Aguilar-Crandall, who said she retired about a year ago as an elementary school librarian out of frustration over Gutierrez, said parents and staff need to feel like they’re being listened to.

“I’ve been told from the teacher of the year roundtable that they noticed the difference when the previous superintendent walked in on a meeting and the interim superintendent did, and how they felt they were being listened to. I hate to say it but it’s personality,” she said.

Louie Leal, a teacher for more than 30 years at Stillman Middle School, said employees in general need to feel valued.

“I’m telling you, at the end of this year there’s going to be a lot of employees leaving, lots of employees, for the fact that they don’t feel welcome. … A lot of times the employees and I’m not just talking about teachers but employees in general, they need to feel valued,” Leal said

The session at the Buchanan Performing Arts Center at Hanna Early College High School lasted more than an hour, moderated by Robert David of O’Hanlon Demerath & Castillo, the law firm for the BISD Board of Trustees, which is conducting the superintendent search.

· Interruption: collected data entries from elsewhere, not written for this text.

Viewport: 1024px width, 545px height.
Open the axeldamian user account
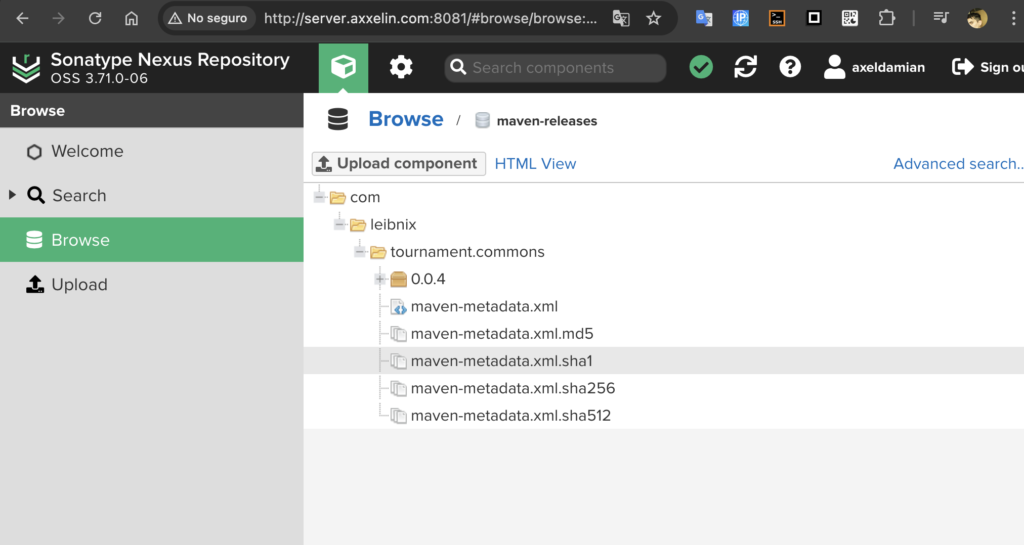874,68
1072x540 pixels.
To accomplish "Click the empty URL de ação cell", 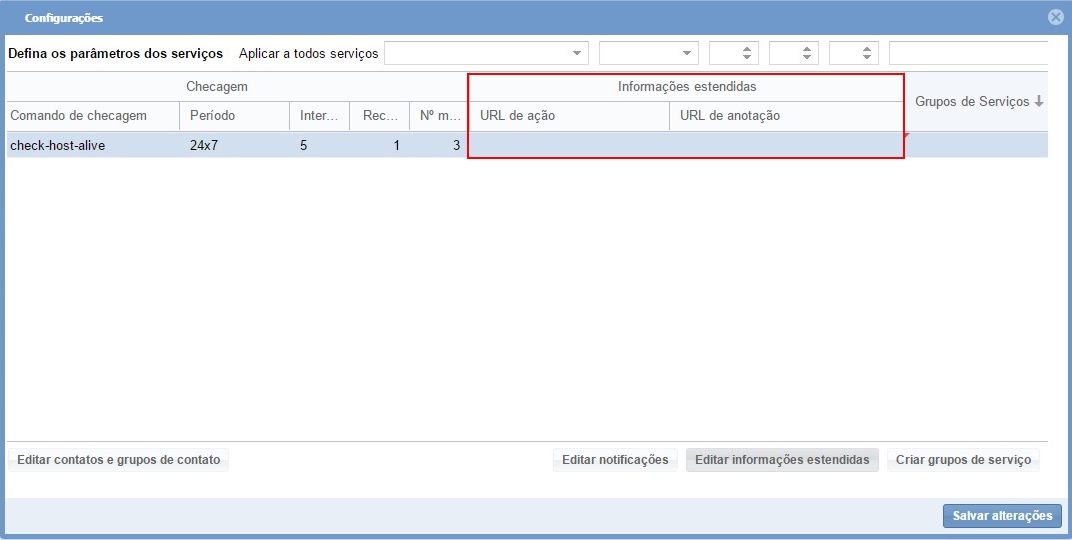I will 568,145.
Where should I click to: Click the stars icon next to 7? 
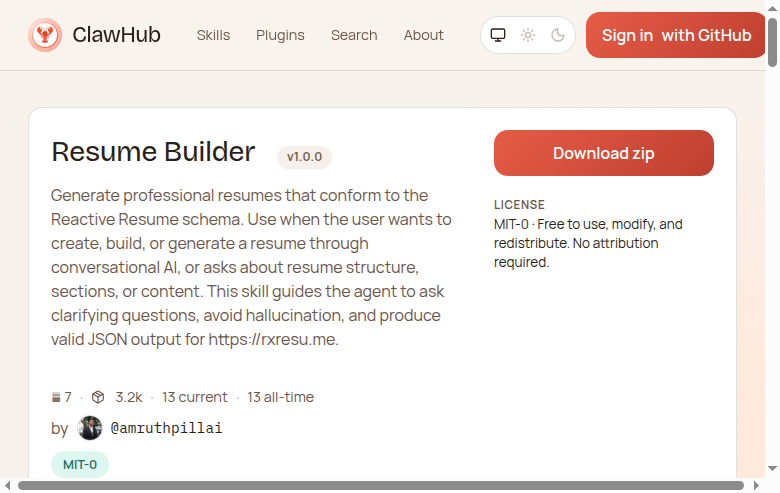[56, 397]
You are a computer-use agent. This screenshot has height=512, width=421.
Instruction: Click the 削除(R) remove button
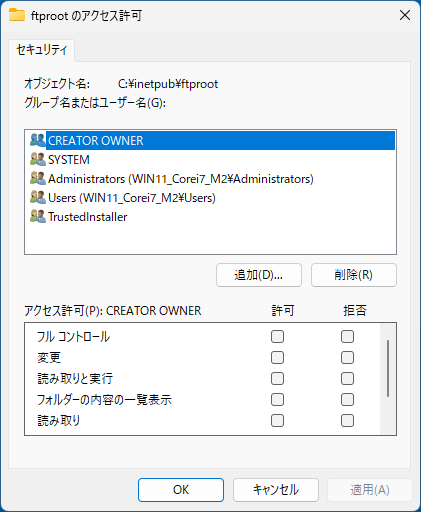[x=354, y=275]
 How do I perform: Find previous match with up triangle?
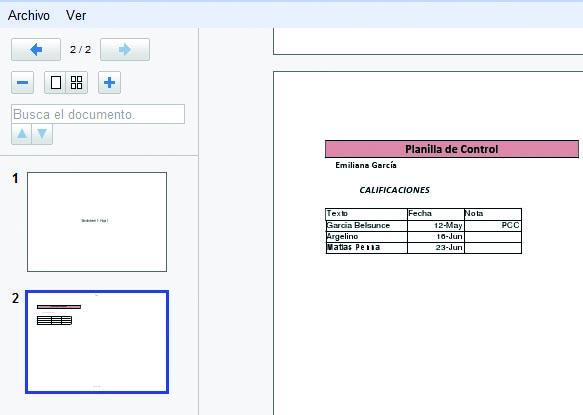pyautogui.click(x=22, y=134)
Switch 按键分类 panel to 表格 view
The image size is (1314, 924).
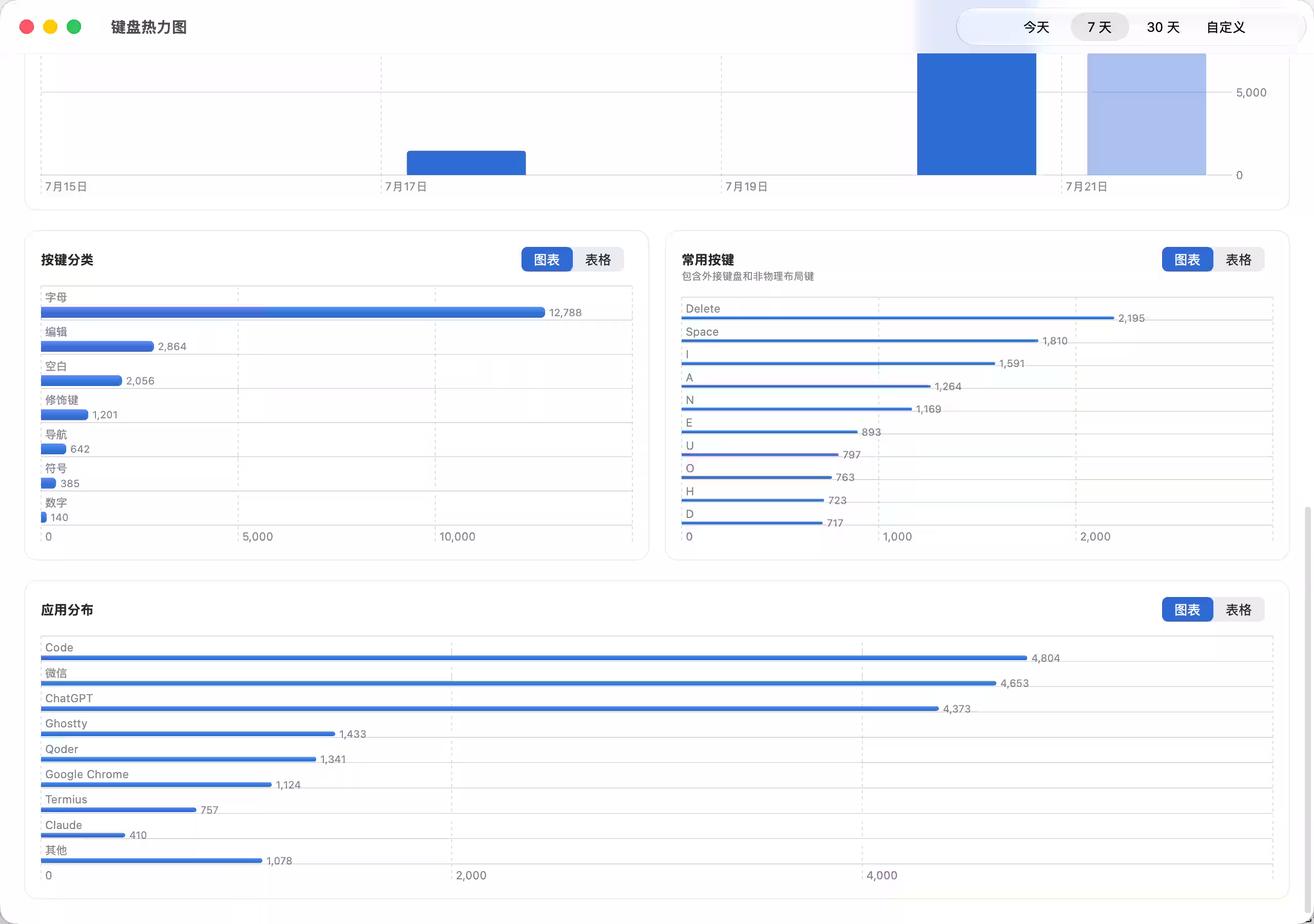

As the session closed, Leal said once the board has its five or six candidates and they come to Brownsville to be interviewed, that he would recommend having a teacher or an employee on the committee that interviews the finalists.

“Classroom teachers, custodians, cafeteria professionals, bus drivers, they need to be on that committee listening to what their responses are to these important questions. I appreciate these town halls, but at the same time teachers really need to be on that committee instead of just board members or main office management. I think teachers need to be on that committee as well,” Leal said.

Earlier, former board member Minerva M. Pena said there needs to be a direct line of communication between the community and the superintendent and not just through the chain of command.

A parent in attendance agreed, saying parents should be able to come see the superintendent without having to go through so many obstacles just to get in to speak to him or her.

“They should have an open-door policy for the community to see, you know, that this man is here for us, this man is listening to us,” the parent said.

“But it’s so hard for us as parents to be able to get into the office to be able to get a one-to-one conversation or to be able to get 100% of their attention. I think it would do wonders for them to be able to trust BISD and trust this superintendent.” he said.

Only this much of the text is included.